Fragen wir nun nach der Entstehung des granulösen Rachenkatarrhs, so müssen wir in erster Linie sich häufig wiederholende Erkältungen beschuldigen; ferner üben sehr heiße und sehr kalte Speisen und Getränke, namentlich in rascher Aufeinanderfolge, endlich chemische und mechanische Reize, welche die Rachenschleimhaut treffen, einen begünstigenden Einfluß. Dahin gehören: starkes Rauchen, staubige Luft, starke Spirituosen, scharf gewürzte oder sehr saure Speisen u. dergl. m. Auch die Möglichkeit einer Vererbung kann in gewissem Sinne nicht von der Hand gewiesen werden.
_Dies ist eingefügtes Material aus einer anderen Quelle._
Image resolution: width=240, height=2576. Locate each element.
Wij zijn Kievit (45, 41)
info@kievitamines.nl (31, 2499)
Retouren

Ungesunde Säftemischung wie skrophulöse Anlage bieten einen günstigen Boden für die Entstehung des Leidens.

Meist erst nach jahrelanger Dauer des granulösen Rachenkatarrhs geht die Erkrankung allmählich auf die Kehlkopfschleimhaut über.

Zuerst wird die Schleimhaut der hinteren Kehlkopfwand angegriffen; nach und nach werden auch die Stimmbänder in Mitleidenschaft gezogen. Jede noch so leichte Erkältung wirft sich dann auf den Kehlkopf, indem sie immer und immer wieder Belegtheit der

  1. Unter Nervenreflex versteht man die gewissermaßen telegraphische Uebertragung des Reizzustandes eines Nervengebietes auf ein mehr oder weniger entlegenes Nervengebiet, so sind z. B. das Augenthränen bei Reizung der Geruchsnerven, der Niesreiz bei starker Blendung, der Hustenreiz beim Bohren im äußeren Gehörgang durch Nervenreflexe bedingt.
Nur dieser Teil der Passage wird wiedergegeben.